What the task requires: Find every line in the records below that contains the string "pixels" and copy each one. Case counts.

Data lines:

— Start —

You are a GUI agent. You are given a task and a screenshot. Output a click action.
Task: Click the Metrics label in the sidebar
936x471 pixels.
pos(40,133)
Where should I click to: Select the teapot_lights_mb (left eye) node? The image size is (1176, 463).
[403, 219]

— End —
— Start —

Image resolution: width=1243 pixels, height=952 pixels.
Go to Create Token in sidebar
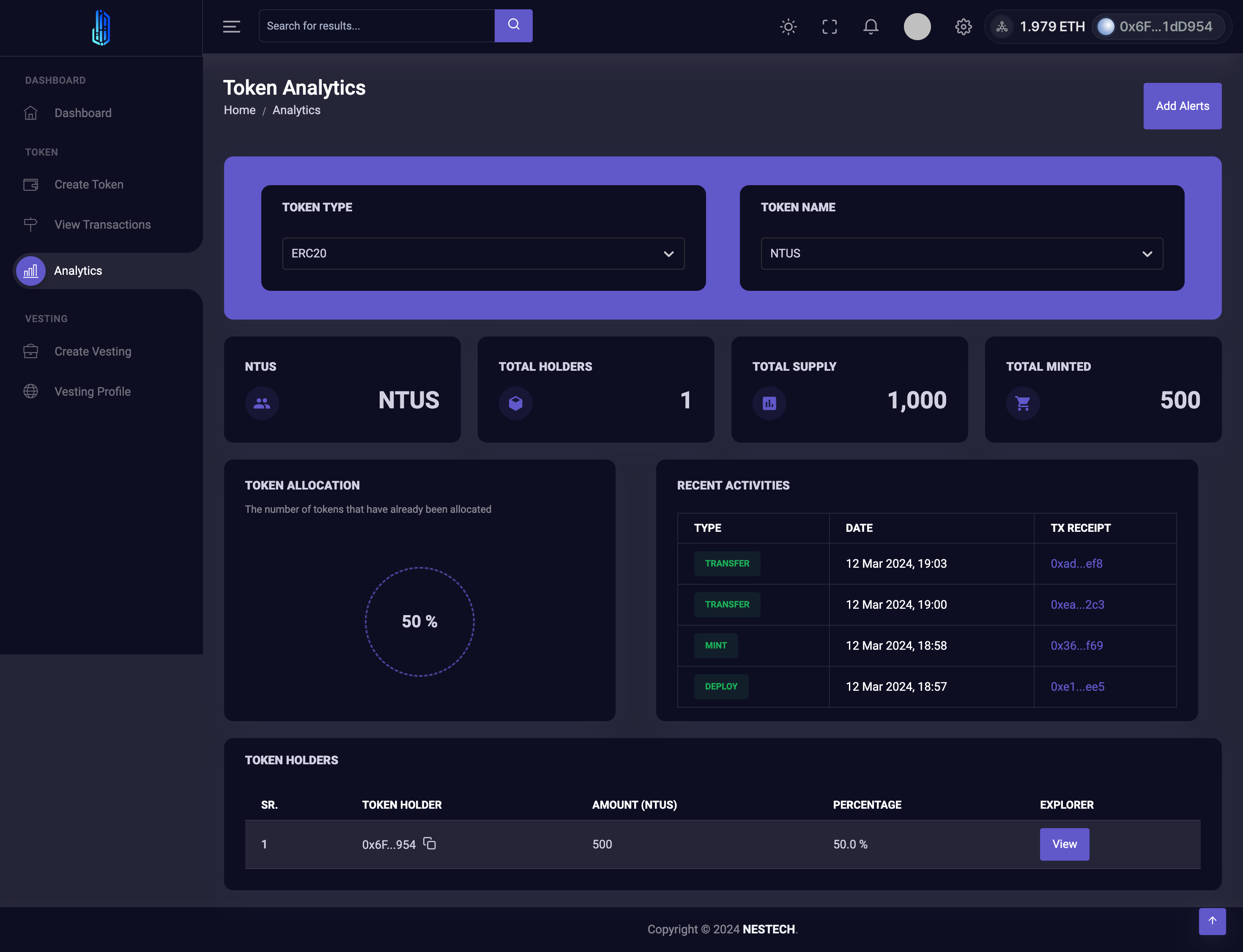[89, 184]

— End —

Correct output:
936x471 pixels.
Image resolution: width=1243 pixels, height=952 pixels.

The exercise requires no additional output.